NPA: Além da formação de novos analistas, na sua opinião, quais seriam as atribuições das instituições de psicanálise ao levar em conta a divulgação do conhecimento psicanalítico no espaço social e cultural?

Fernando Santana: Certamente a divulgação do conhecimento psicanalítico no espaço social e cultural é muito importante. Freud já tinha esta preocupação quando em 1916-17, organizou as famosas Conferências Introdutóriaspara um público leigo em Psicanálise. Esta disciplina sempre teve uma aceitação e influência na cultura talvez por ter se originado dela. Na verdade, o método psicanalítico descoberto por Freud se originou da cultura de sua época quando se percebeu que a ciência daquele tempo era incapaz de dar respostas eficazes ao problema do absurdo que era a construção do mundo e do ser humano. Freud foi buscar nos porões da cultura o método interpretativo relegado que estava em função dos métodos científicos positivistas com suas consequências tecnológicas. O método interpretativo estava restrito às artes, à literatura, à filosofia e Freud o resgatou, inventando o método psicanalítico, com a certeza de ser o único capaz de entender o absurdo.

NPA: Como transformações culturais e sociais tem influenciado o exercício da psicanálise no Brasil?

Fernando Santana: As transformações sociais e culturais, não só no Brasil, têm influenciado o exercício da psicanálise no sentido de lembrar-nos que a Psicanálise tem a vocação de ser a ciência geral da psique, vale dizer, a visão psicanalítica deve estar presente em tudo que tenha sentido humano. Freud pensava deste modo ao escrever seus trabalhos ditos sociológicos ou antropológicos. Pena que as gerações de psicanalistas após Freud entenderam a Psicanálise apenas como uma prática de consultório. As influências sociais e culturais parecem estar sempre desafiando o psicanalista a continuar sendo psicanalista no meio de tantas dificuldades impostas pela sociedade de consumo imediato e veloz, inoculando nas pessoas uma dificuldade enorme de pensar e refletir.

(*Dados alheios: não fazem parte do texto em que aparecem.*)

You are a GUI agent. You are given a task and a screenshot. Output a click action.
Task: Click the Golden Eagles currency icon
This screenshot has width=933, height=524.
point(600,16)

NPA: Em quais aspectos a prática psicanalítica, desde a formação até o próprio trabalho clínico ou institucional, se difere de um olhar eminentemente acadêmico ou com um viés apenas profissionalizante?

Fernando Santana: A prática psicanalítica tem um compromisso único com a descoberta da verdade psíquica. O psicanalista não é um profissional “tecnologizado” mas aquele que tenta desvelar os sentidos produzidos pelo inconsciente, não permitindo que o método tenha descanso. Enfatizo a expressão “os sentido produzidos pelo inconsciente", pois na verdade o inconsciente não tem sentido, ele apenas os produz. Deste modo, a formação do candidato deveria ser mais voltada para o método do que para as técnicas e teorias, é claro, sem delas descuidar.

NPA: A partir da sua experiência, o que diria para as pessoas mais novas interessadas na psicanálise?

Fernando Santana: Diria para as pessoas mais novas interessadas na psicanálise que antes de mais nada tenham interesse e fazer sua análise pessoal, pois é a partir deste interesse em conhecer a si mesmo, que outros conhecimentos psicanalíticos vão ganhando sentido. A análise é uma experiência emocional imprescindível para a compreensão da experiência emocional de outro.